O legislativo campineiro ainda está sob efervescência política na semana em que o presidente da Câmara de Vereadores, Zé Carlos (PSB) foi alvo do Ministério Público, que investiga denúncias de corrupção para a renovação de contratos de empresas terceirizadas com o legislativo.
Nos corredores da casa, uma figura importante, e elo entre o legislativo e o executivo, é o vereador Luiz Carlos Rossini (PV). Ele é o líder do governo na Câmara.
Passa por ele, por exemplo, projetos de interesse do executivo e que articula politicamente como a bancada governista deve votar além das tratativas dele, Rossini, junto ao presidente da Casa, Zé Carlos, de colocar os projetos na ordem de votação.
Rossini também é o 2º vice-presidente da Câmara, atrás de Débora Palermo (PSC), em, uma linha sucessória da presidência do legislativo campineiro.
Segundo Rossini, o fato ocorrido com o presidente da Câmara afeta a imagem da instituição mas ele disse acreditar que não interfira no andamento dos trabalhos.
Nesta semana, o Ministério Público cumpriu cinco mandados para apurar as denúncias de corrupção contra Zé Carlos. O MP fez buscas e apreensões na casa do vereador e nas duas sedes da Câmara. Além disso, outros dois mandados foram cumpridos na casa e no escritório do advogado comissionado Rafael Creato, subsecretário de Relações Institucionais da casa.

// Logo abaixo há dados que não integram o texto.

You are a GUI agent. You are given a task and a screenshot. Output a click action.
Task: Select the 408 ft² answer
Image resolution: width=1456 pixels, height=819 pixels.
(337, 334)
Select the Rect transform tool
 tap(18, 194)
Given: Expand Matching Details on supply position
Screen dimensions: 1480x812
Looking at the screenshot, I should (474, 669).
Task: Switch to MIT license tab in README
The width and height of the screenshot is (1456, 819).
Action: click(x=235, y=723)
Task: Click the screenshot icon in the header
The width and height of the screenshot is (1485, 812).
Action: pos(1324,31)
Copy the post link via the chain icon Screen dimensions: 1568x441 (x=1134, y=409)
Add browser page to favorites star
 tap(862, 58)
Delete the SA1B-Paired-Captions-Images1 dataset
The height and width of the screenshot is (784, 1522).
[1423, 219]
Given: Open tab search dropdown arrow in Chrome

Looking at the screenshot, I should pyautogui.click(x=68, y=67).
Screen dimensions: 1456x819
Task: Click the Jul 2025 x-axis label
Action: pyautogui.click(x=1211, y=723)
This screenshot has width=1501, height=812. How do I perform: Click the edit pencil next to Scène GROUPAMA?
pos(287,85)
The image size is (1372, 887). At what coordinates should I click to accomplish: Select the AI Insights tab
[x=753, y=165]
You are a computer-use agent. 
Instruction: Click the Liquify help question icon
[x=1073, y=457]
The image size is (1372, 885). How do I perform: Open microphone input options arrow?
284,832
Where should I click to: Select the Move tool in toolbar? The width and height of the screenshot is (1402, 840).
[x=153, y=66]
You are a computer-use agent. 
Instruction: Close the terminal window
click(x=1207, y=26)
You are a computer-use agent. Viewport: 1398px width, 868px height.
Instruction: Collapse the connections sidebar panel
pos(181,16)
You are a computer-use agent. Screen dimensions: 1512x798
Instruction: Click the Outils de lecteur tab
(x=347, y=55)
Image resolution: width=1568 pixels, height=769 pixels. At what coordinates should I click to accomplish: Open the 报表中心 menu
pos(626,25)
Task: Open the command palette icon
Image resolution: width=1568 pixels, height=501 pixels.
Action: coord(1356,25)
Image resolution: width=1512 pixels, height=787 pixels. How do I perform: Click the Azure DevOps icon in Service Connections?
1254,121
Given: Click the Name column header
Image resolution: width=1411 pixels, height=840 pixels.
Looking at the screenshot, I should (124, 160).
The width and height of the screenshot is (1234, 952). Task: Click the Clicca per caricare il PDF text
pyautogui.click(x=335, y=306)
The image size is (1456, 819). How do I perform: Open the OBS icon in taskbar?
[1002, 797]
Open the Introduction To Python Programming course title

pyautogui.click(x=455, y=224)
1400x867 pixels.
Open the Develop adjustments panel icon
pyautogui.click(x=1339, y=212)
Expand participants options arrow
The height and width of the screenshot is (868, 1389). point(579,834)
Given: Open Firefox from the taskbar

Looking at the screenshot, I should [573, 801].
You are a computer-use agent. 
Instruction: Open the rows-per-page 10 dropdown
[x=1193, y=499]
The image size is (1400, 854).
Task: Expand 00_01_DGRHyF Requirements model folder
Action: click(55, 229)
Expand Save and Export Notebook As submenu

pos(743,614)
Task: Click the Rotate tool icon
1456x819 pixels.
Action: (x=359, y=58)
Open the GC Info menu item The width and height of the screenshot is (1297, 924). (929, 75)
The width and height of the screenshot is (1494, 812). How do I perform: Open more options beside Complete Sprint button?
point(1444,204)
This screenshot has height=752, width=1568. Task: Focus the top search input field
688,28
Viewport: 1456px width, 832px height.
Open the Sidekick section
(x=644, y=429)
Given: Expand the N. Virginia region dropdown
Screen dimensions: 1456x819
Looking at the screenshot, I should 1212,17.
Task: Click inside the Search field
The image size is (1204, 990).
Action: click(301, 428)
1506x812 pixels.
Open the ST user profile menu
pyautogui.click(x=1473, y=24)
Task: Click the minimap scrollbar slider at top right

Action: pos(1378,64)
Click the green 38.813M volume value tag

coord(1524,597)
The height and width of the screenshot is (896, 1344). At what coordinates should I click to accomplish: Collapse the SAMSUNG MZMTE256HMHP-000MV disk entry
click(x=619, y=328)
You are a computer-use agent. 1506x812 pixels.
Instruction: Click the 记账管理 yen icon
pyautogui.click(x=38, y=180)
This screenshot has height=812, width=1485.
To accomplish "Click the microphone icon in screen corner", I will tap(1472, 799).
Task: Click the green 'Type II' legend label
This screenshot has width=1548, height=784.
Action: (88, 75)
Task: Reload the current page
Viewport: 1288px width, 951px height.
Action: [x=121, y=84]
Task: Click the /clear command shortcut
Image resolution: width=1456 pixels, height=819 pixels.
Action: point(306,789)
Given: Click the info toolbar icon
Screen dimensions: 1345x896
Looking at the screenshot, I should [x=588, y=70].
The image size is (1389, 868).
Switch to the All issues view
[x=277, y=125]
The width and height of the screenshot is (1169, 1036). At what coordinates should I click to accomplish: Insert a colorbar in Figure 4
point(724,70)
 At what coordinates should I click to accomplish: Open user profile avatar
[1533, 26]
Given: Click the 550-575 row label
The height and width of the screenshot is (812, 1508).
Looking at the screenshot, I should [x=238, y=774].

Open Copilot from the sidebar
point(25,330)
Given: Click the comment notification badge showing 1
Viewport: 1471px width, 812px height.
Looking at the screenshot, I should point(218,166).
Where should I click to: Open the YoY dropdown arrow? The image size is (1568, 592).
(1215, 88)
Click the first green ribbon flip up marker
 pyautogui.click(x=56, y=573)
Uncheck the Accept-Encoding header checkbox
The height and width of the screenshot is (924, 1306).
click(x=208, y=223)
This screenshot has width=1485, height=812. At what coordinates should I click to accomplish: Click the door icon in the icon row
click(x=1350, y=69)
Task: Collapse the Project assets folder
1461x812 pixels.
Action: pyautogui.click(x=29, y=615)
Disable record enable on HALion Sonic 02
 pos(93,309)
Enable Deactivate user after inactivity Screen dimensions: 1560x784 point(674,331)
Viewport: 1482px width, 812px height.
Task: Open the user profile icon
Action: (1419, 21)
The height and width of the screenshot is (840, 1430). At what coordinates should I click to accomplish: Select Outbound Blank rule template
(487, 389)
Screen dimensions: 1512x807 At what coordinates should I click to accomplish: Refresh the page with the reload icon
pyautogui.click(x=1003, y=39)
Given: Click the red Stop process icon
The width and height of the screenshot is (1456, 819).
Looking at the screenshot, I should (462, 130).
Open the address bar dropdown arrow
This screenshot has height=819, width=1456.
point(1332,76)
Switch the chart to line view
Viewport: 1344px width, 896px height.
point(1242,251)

Rossini comentou também que não acredita que a ebulição no legislativo possa respingar no executivo
Na sessão da última quarta-feira os vereadores de oposição já começaram a articulação para a instalação de uma comissão para investigar o caso. Eles pedem também o afastamento imediato do vereador Zé Carlos, da presidência da Câmara.